RESİM VE HEYKEL SANATI

Resim ve heykel sanatı bu dallardan ilkidir ve tabi bir sanattır, basit bir dal parçası bir mağara duvarını estetik harikasına çevirebilir, çevirmiştir de. İnsan ilk zamanlardan beri derdini bir şekilde anlatmak istemişti ve bir kaynak bulma ihtiyacına gitmişti, dolayısıyla mağaralara, etrafında gördüğü ve garibine giden figürleri aktarma, bir nevi kaydetme ihtiyacı hissetmiştir. Bu ihtiyaç hissine sahip olan bireylere halihazırda sanatçı diyoruz. Nice Van Goghlar Da vinciler bu sanat akımı olmasa tanıyamayacağımız sanatkârlardır. Heykel konusunda ise: natürel sanatların başında gelir.
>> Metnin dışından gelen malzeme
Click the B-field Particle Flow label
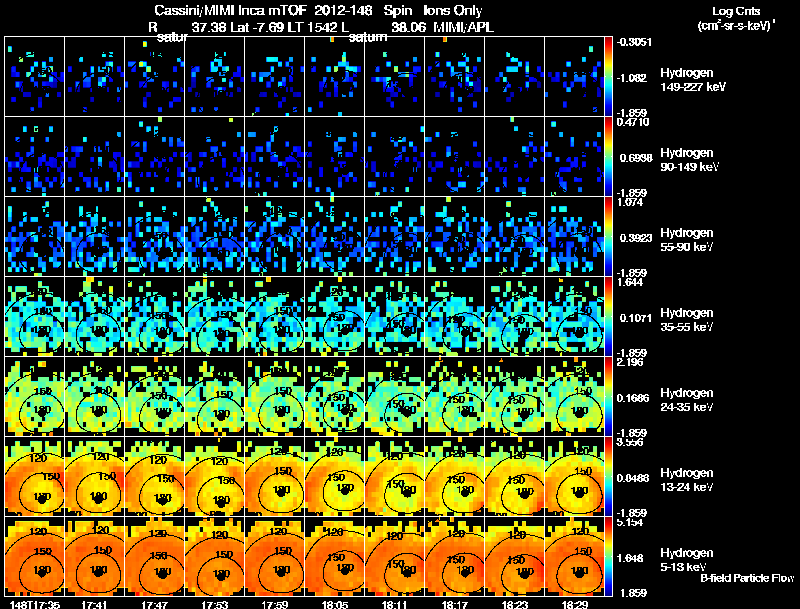This screenshot has width=800, height=609. pos(747,578)
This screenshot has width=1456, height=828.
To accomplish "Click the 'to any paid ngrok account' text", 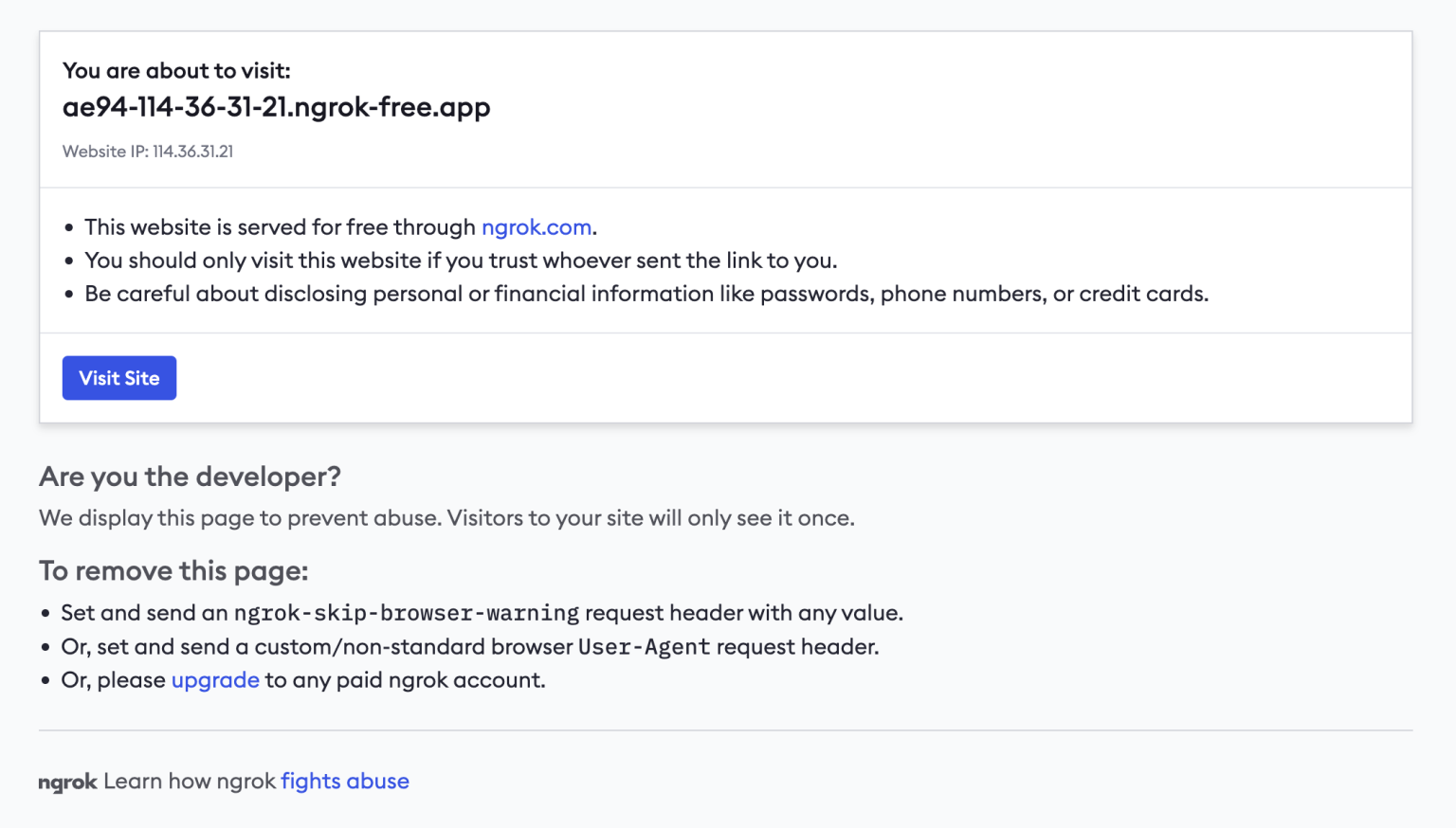I will tap(405, 680).

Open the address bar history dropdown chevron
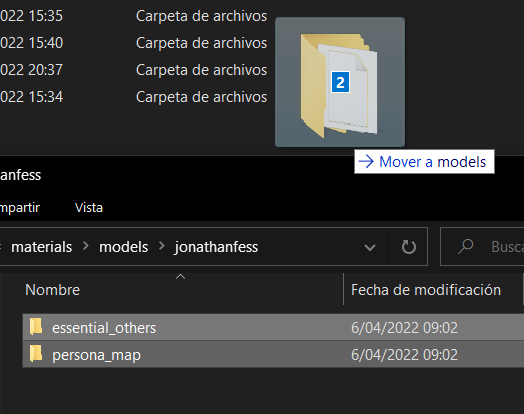[370, 248]
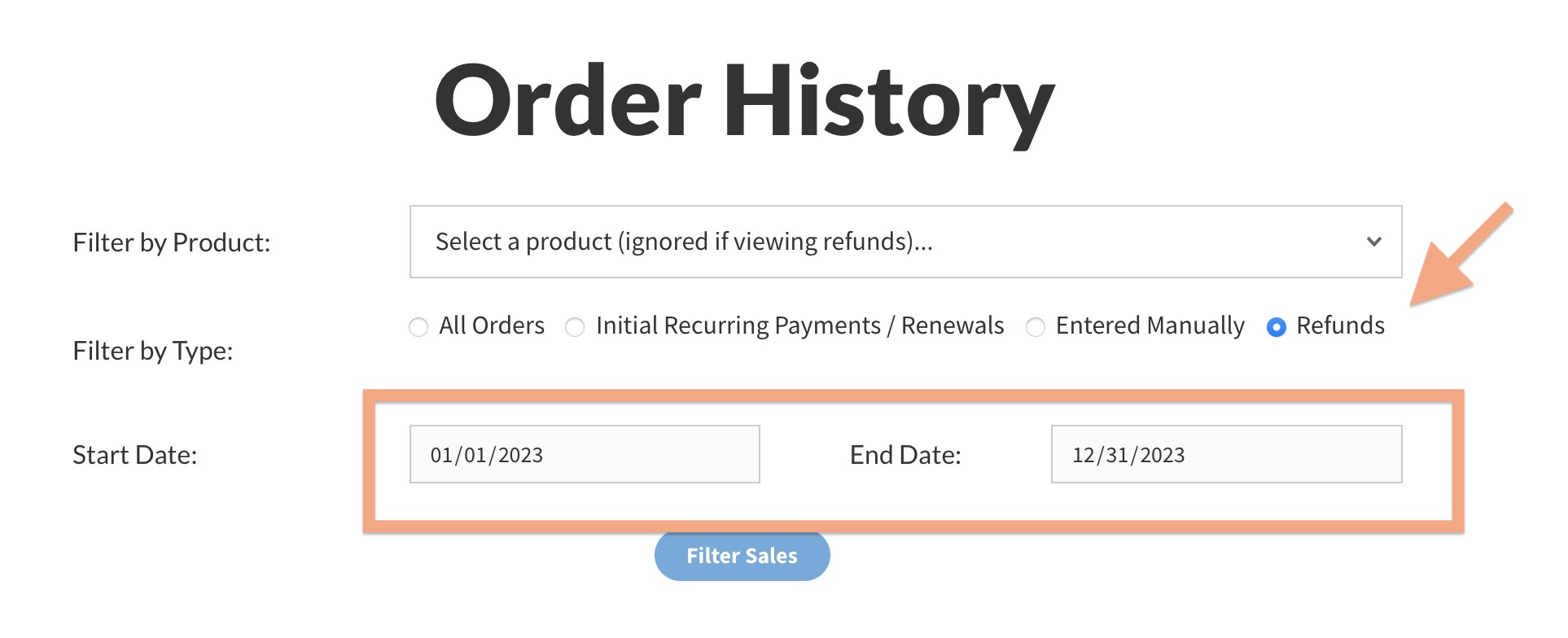This screenshot has width=1568, height=638.
Task: Click the word "History" in the title
Action: [x=888, y=102]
Taşın, çakılın birden fazla vasfı olduğunu gösterir bizlere, heykelcilik sanatı birazdan bahsedeceğim sanat dalları gibi saygınlığını, “yaşamak” saygınlığını yitirmeden yitireceğe benzemiyor.

MÜZİK

Çeşitli notaların senkronize şekilde uyumu insana ne denli maneviyat katar. Müzik kavramı hiç bitmeyen bir kitap gibidir, üretilecek yeni eser illa ki üretilir, sonu gelmez.

TİYATRO

İnsanı insana insanla insanca anlatmaya diyor tiyatroya, belli bir çoğunluk bu şekilde tanımlıyor. İnsanla en fazla bütünleşen sanat tiyatrodur. Özveri ister. “Bir Delinin Hatıra Defteri, Cimrisi, Hamlet’i,  Othello’su” evrensel nitelikte olan tiyatro eserleri arasındadır.

DANS

İnsanın içindeki dans tutkusu bulutlu günlerde ansızın ortaya çıkan güneşe benzer bir nevi, zira bu sanata gönül vermiş insanlar için dans, doğduğunu ve yaşadığını hissetmekten farksızdır.